→ Extracted information
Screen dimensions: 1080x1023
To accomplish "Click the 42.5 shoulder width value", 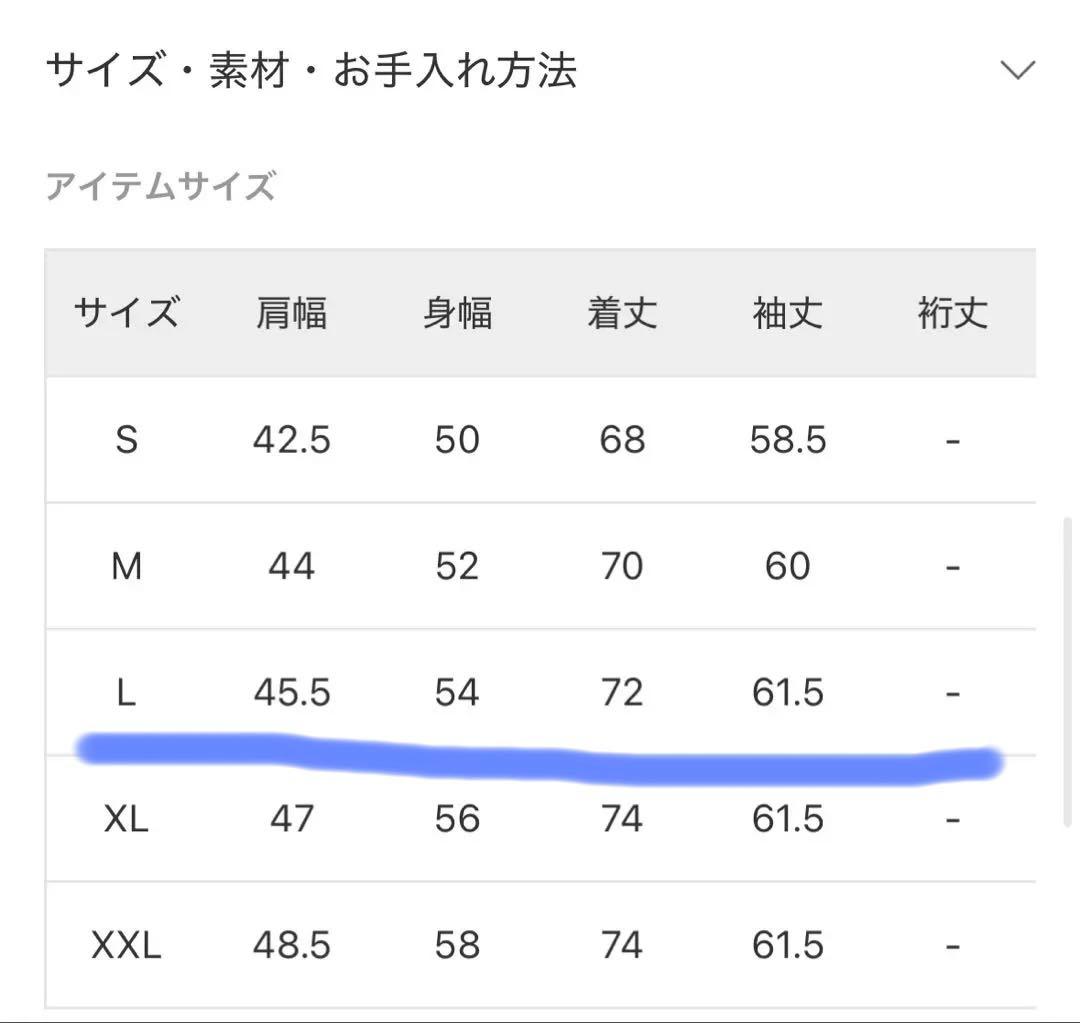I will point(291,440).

==

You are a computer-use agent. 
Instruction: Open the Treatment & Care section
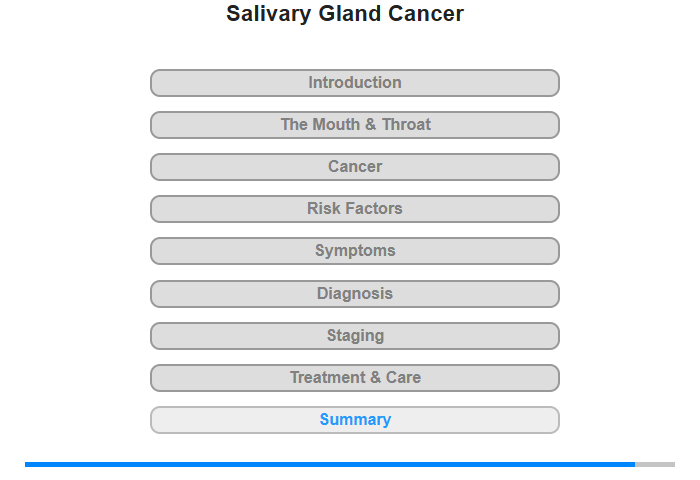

* * *

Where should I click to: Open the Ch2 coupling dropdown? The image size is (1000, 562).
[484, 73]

→ Exercise directions
Starting with the line above that holds "You are a computer-use agent." and stopping with the line that holds "Instruction: Open the", reproduce each line exactly, omitting all other lines.

→ Response area
You are a computer-use agent. 
Instruction: Open the Treatment & Care section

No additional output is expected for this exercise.